サイバーセキュリティ・インフラストラクチャセキュリティ庁(CISA)は月曜日、市販のスパイウェアを利用してメッセージングアプリを標的とする脅威グループについて警告し、ユーザーに対して防御策を講じるよう呼びかけました。

「CISAは、複数のサイバー脅威アクターが市販のスパイウェアを積極的に活用し、モバイルメッセージングアプリ(アプリ)のユーザーを標的にしていることを把握しています」と同庁は簡単なオンライン通知で述べています。「これらのサイバーアクターは、高度な標的化やソーシャルエンジニアリング技術を用いてスパイウェアを配布し、被害者のメッセージングアプリへの不正アクセスを得て、さらに被害者のモバイルデバイスを危険にさらす追加の悪意あるペイロードを展開することを可能にします。」

この警告は、今年発表された、人気アプリを模倣してAndroidスパイウェアを配布するハッカーや、WhatsAppで画像ファイルを送信してSamsung端末を標的とするAndroidスパイウェアに関する研究に基づいています。また、ロシアのハッカーがSignalアカウントに感染させるという調査結果も踏まえています。

「現在の標的化は機会的なものにとどまっていますが、証拠によれば、これらのサイバーアクターは現職および元の政府高官、軍関係者、政治家、また市民社会組織(CSO)や米国・中東・ヨーロッパの個人など、価値の高い人物に焦点を当てていることが示唆されています」とCISAの警告は述べています。

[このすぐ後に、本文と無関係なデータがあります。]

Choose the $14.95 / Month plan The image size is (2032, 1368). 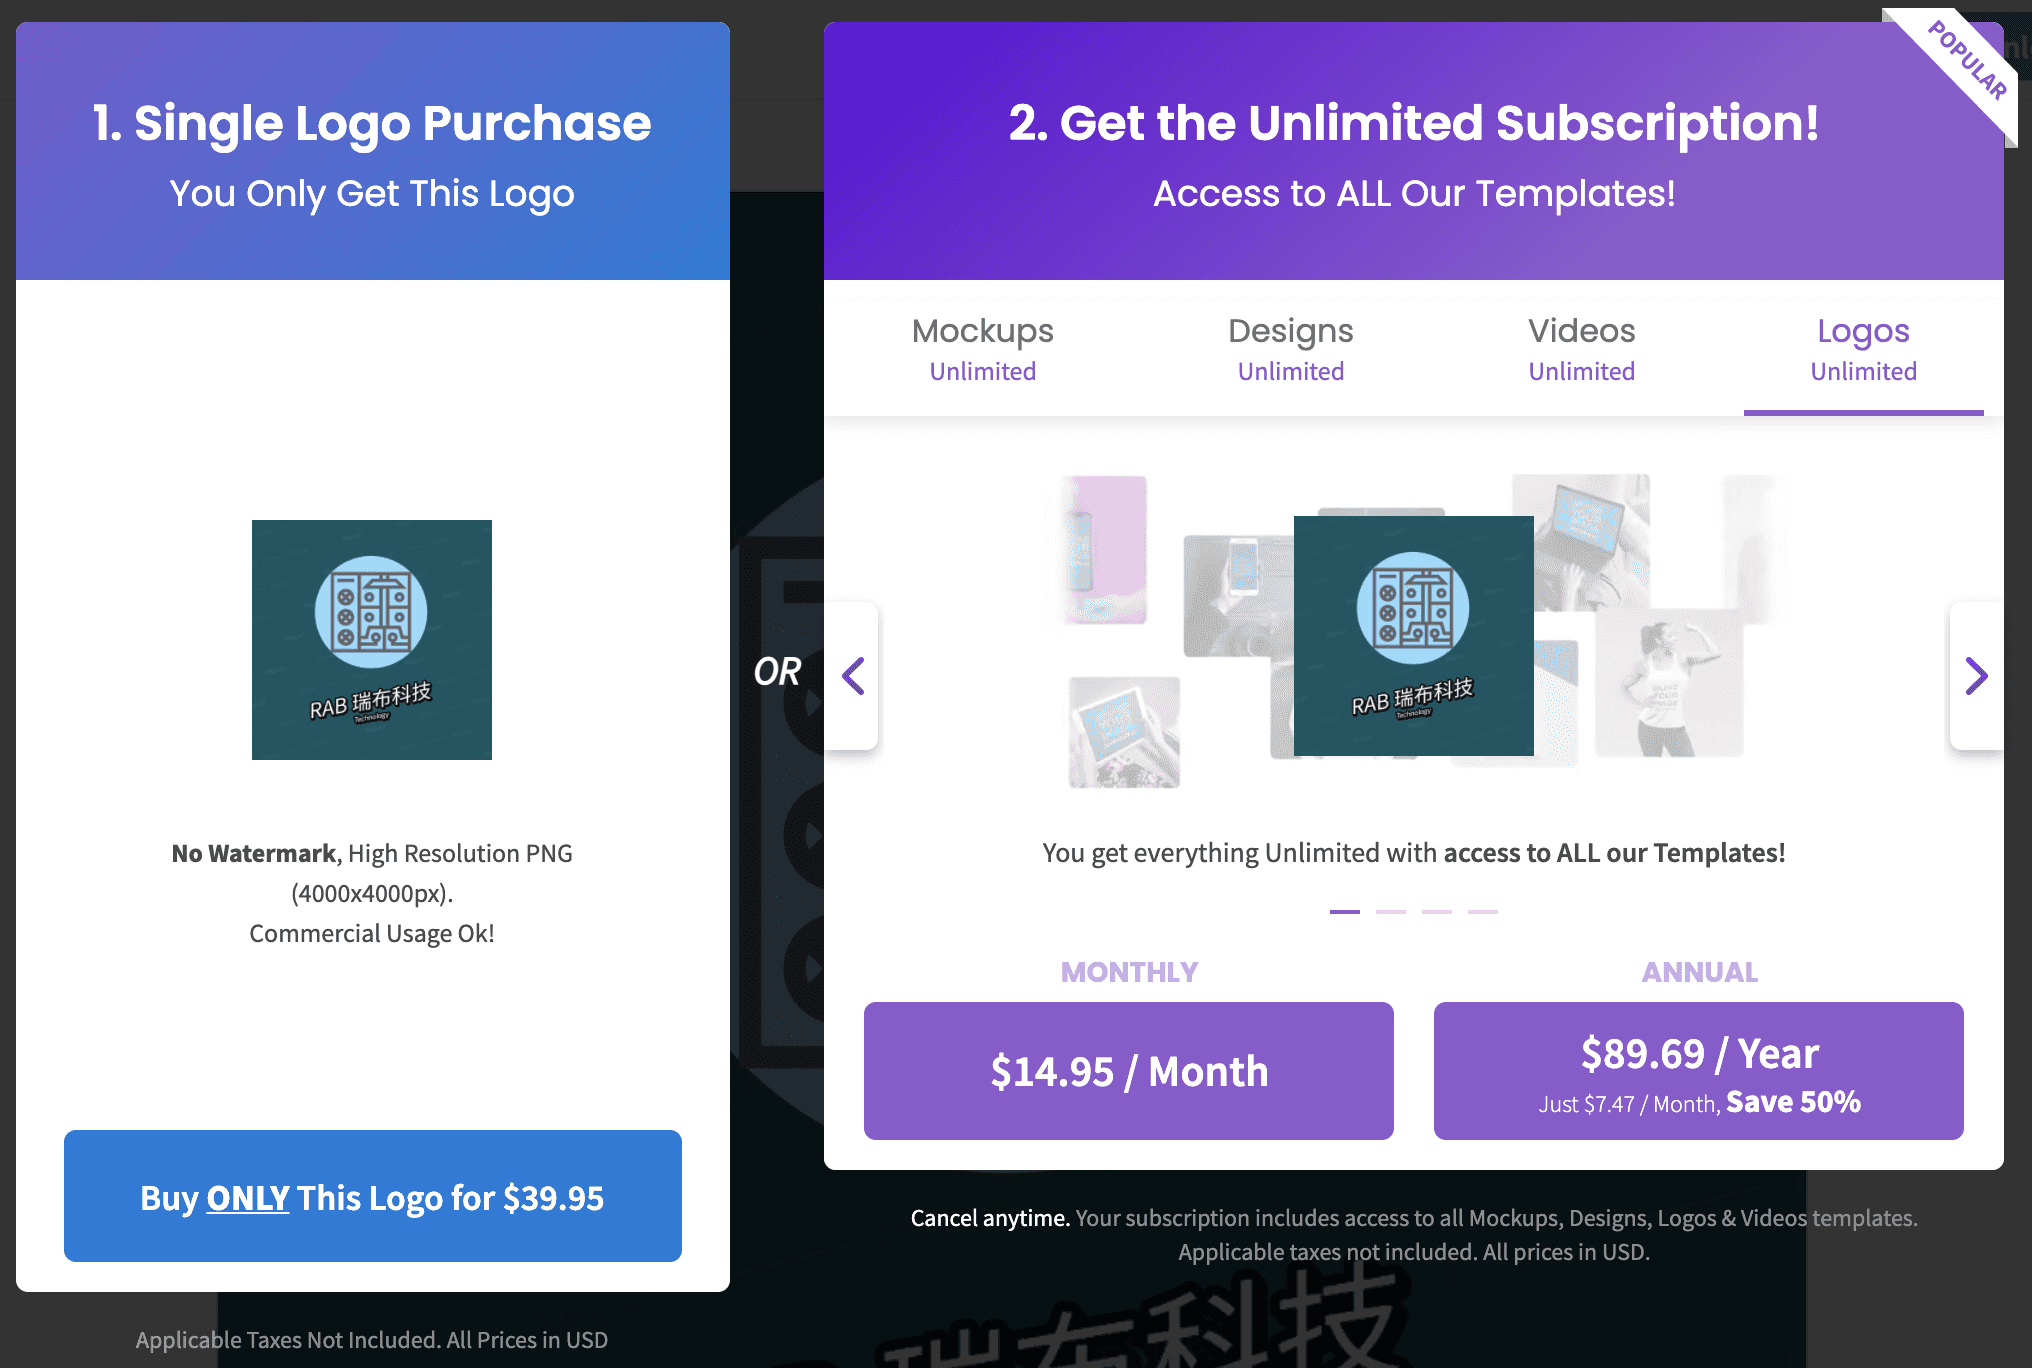click(1128, 1070)
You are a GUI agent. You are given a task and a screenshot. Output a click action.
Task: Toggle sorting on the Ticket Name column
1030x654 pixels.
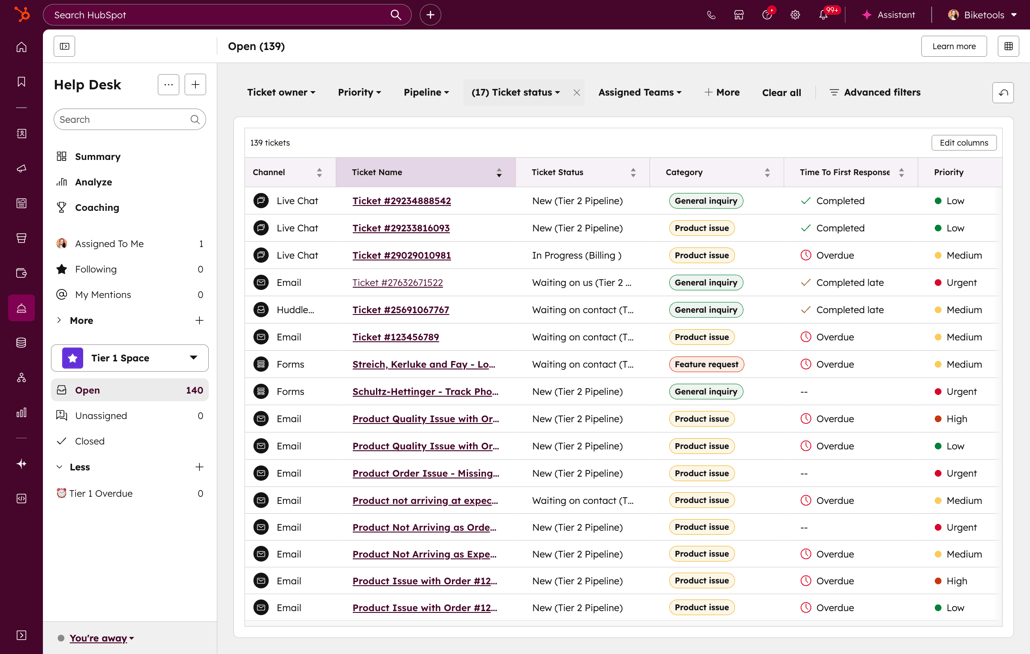pos(500,172)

CISAがスパイウェアの脅威について警告を発するのは珍しいことですが、前例がないわけではありません。1件の警告はCISAの前身組織による2009年のものです。同庁はスパイウェア対策のためのサイバーセキュリティアドバイスを発表しており、スパイウェアベンダーが悪用した脆弱性を、いわゆる「必須パッチ」リストに追加しています。これには最近のSamsungの脆弱性も含まれています。

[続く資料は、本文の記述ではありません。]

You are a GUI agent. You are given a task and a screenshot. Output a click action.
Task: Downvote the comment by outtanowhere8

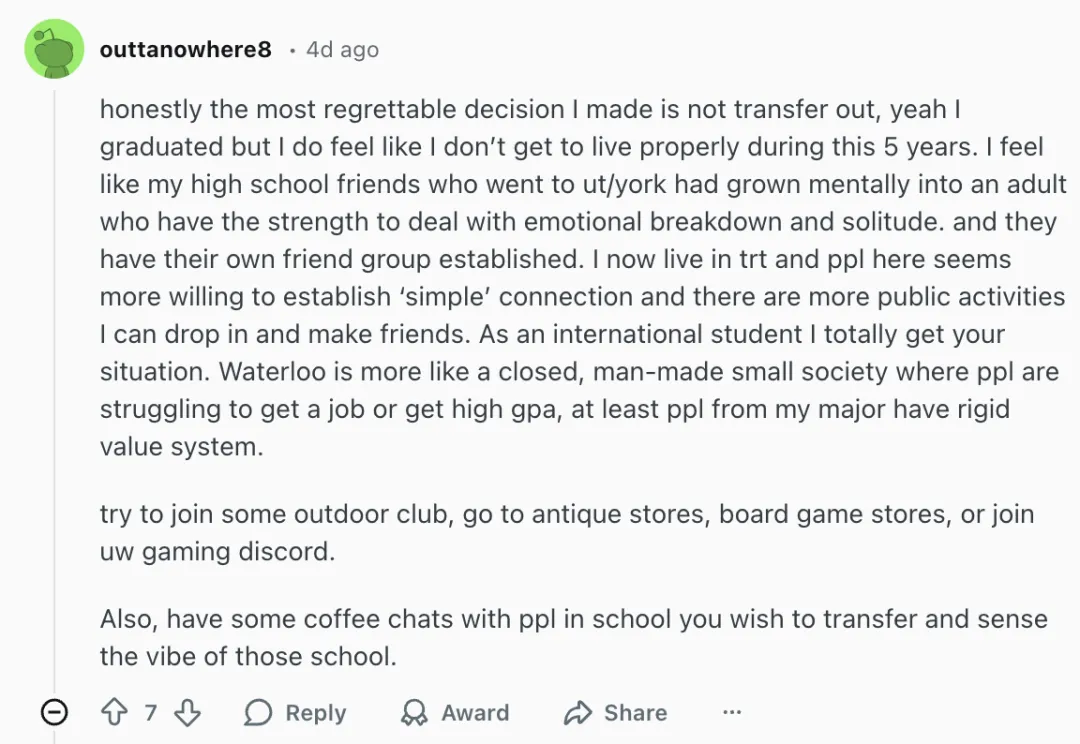pyautogui.click(x=188, y=712)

今回は、CISAはユーザーにモバイルセキュリティガイドラインや、市民社会団体向けのアドバイスを参照するよう指示しました。 

メッセージングアプリの標的化に関する警告に加え、CISAは、脅威グループが悪意あるQRコードやゼロクリックエクスプロイト(ユーザーが直接操作しなくても感染する手法)を利用していることも指摘しました。